Brave Enough To Be Bliss
On Feb 22, 2022, at 1:50 PM, Ginger Bliss wrote: Hi, Sandy! It was so nice to see you at The Capital Grille a few weeks ago. I'm so glad you caught my attention. I am often so focused on who I am talking with that I don't even notice anything happening around me. So glad we were able to chat briefly! I'm reaching out today because I wasn't sure whether to ask you initially last Saturday or reach out to Les directly. As you can see, I did reach out to Les directly. I'm sure he gets a ton of emails, though, and I have no idea if he is even the person to read them...so that's why I was reaching out to you. It may sound very strange, but the more I listen to his book, the more I really want to make sure he at least sees my message (Dr. Sowers). I don't know if you've seen any of my Facebook posts, but I've been on a personal journey of growth and the number of people who have reached out to me through Messenger with their heartbreaking personal stories has been astounding. I truly feel called to share a message with what I have learned through my own difficult journey that hopefully will inspire others to find their own way forward. Anyway, I can't fully describe it, but seeing Les' post, feeling like I "had" to listen to the show with Dr. Sowers just has me feeling like this message needs to get to him for some reason. It's a little strange, I realize but just wanted to feel like I'm following through so I can let it go. It's not as important if I ever hear from him, as it is that I just get my message to him for some reason. Anyway, if you would consider forwarding it on or making sure Les at least sees it, I would greatly appreciate it! And I swear I have not completely lost my mind, even though I'm sure it seems like it. I'm just listening to that voice inside because I know it comes from a good, loving place and it's led me to so many important places and people along my journey.

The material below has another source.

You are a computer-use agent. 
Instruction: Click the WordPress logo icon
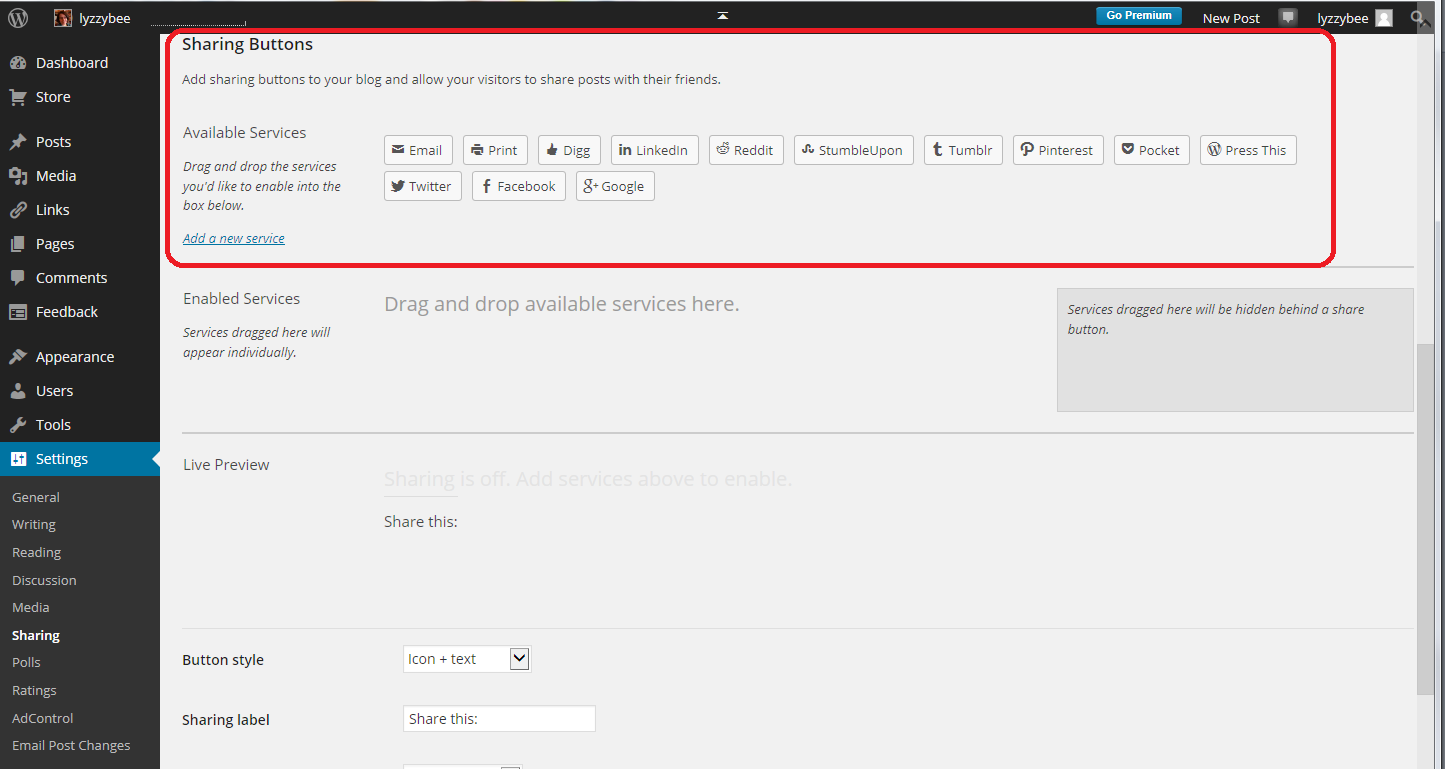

Also, I saw your post last night with your beautiful family! Hope your wife had a wonderful birthday!
From: Ginger Bliss To: Les Sent: Saturday, February 19, 2022, 01:01:50 PM CST
Good morning, Les. You probably won't remember me, but we met when you interviewed my daughter some years ago about the foundation, she created to raise awareness about post-concussion syndrome. She was able to finish her bachelor's degree in nursing just about a year before COVID started, worked at Research Medical Center exclusively with Covid patients for the first year of the pandemic, is now a nurse at North Kansas City Hospital and got married about 18 months ago. There were lots of struggles between then and now, but I'm just so thankful she made it through them all and is doing so well now.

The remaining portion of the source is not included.